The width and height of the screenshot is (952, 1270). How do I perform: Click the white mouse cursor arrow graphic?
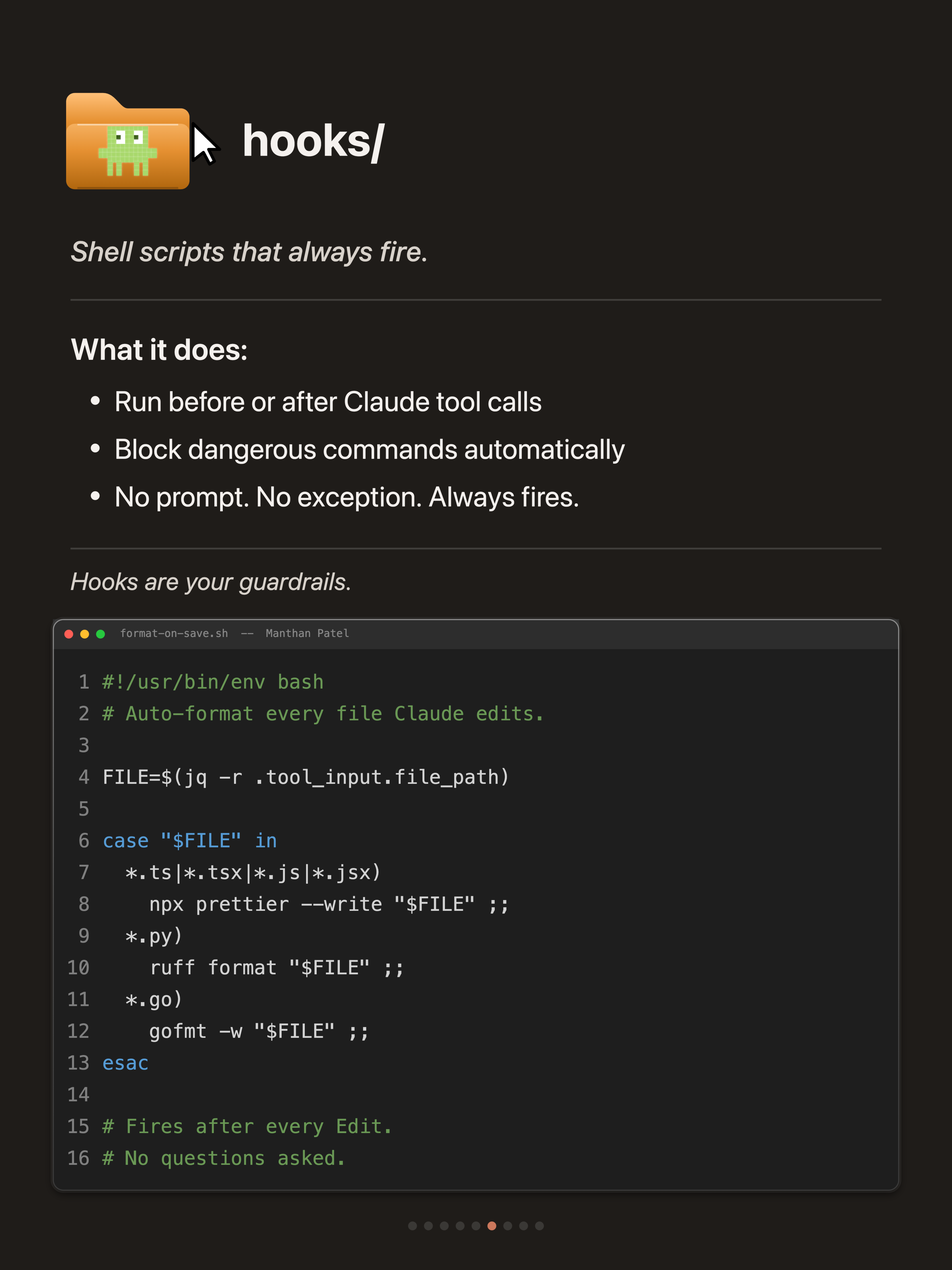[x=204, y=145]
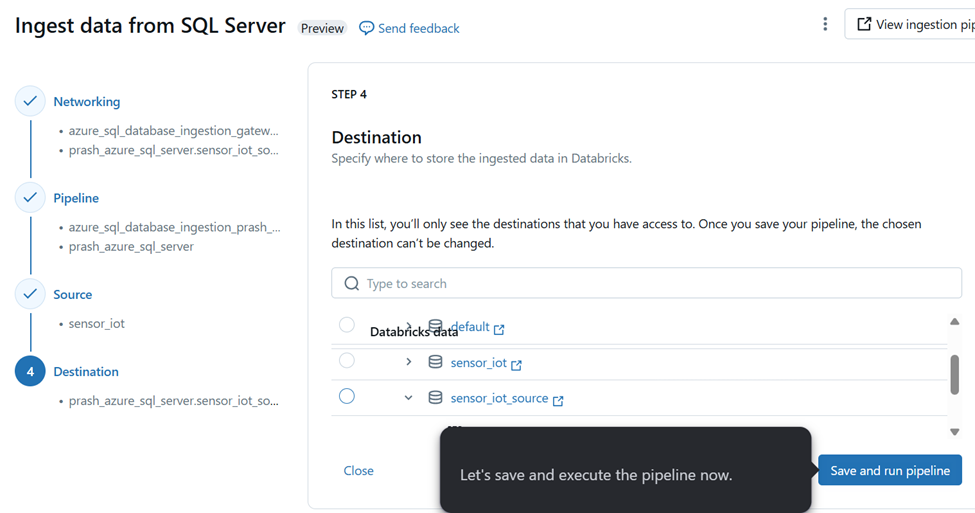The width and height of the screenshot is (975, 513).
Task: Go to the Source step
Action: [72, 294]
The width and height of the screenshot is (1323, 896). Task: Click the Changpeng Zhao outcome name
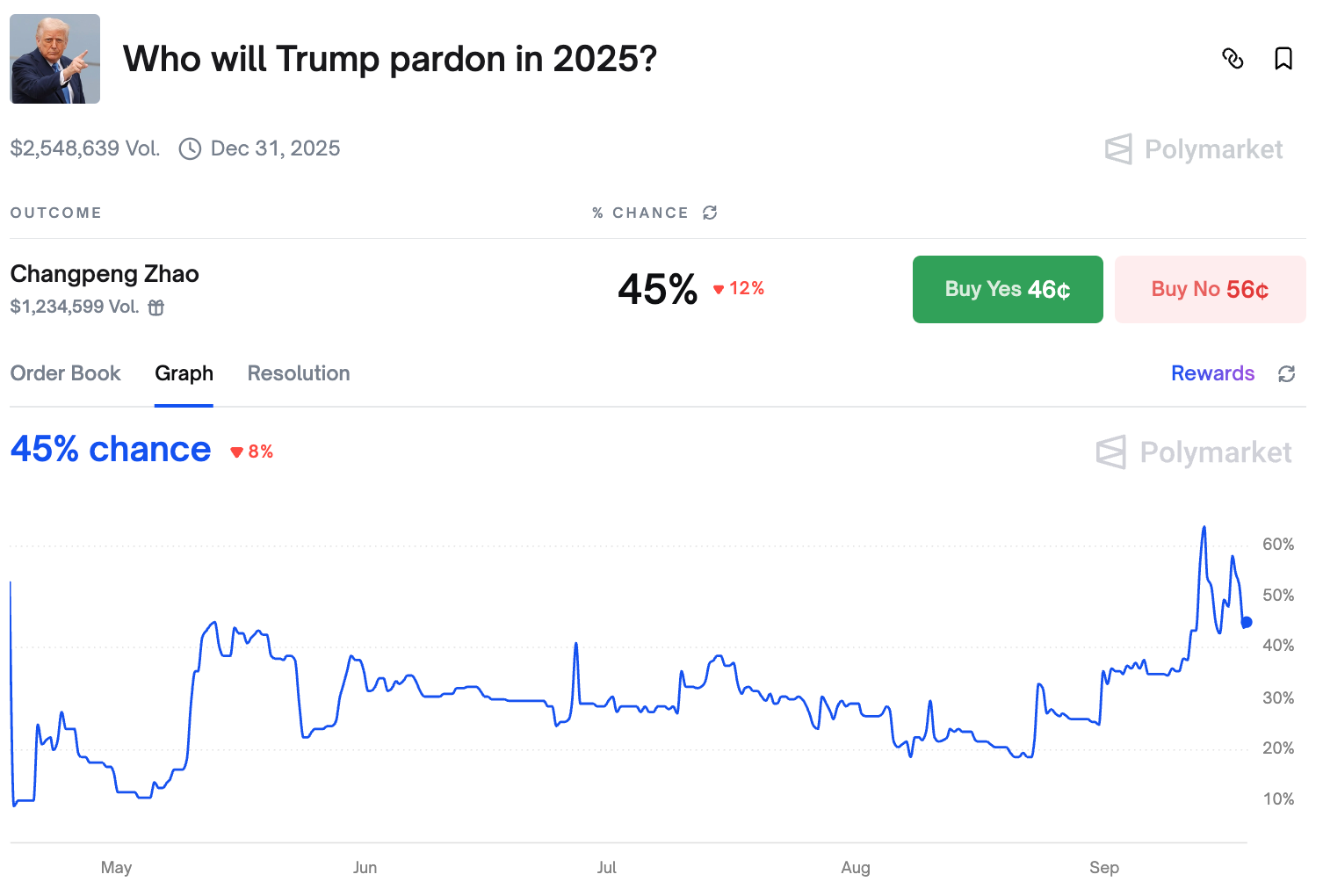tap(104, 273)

==

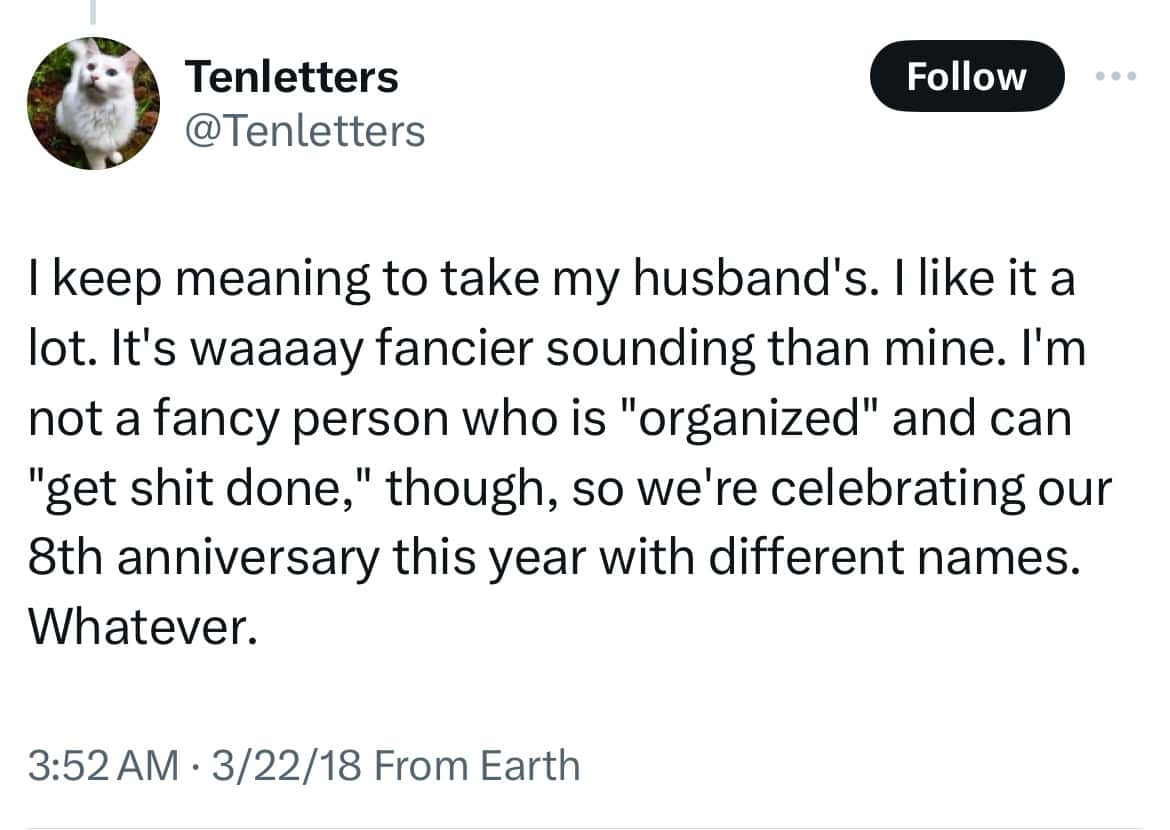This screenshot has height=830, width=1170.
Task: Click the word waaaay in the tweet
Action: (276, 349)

### BRIEF:
Begin at the line that has "This screenshot has height=830, width=1170." and stop after the line that has "Action: (276, 349)", then recast those lines as a JSON list of strings, one string per line, with blank lines and pictures left out.

### RESPONSE TO THIS EXERCISE:
[
  "This screenshot has height=830, width=1170.",
  "Task: Click the word waaaay in the tweet",
  "Action: (276, 349)"
]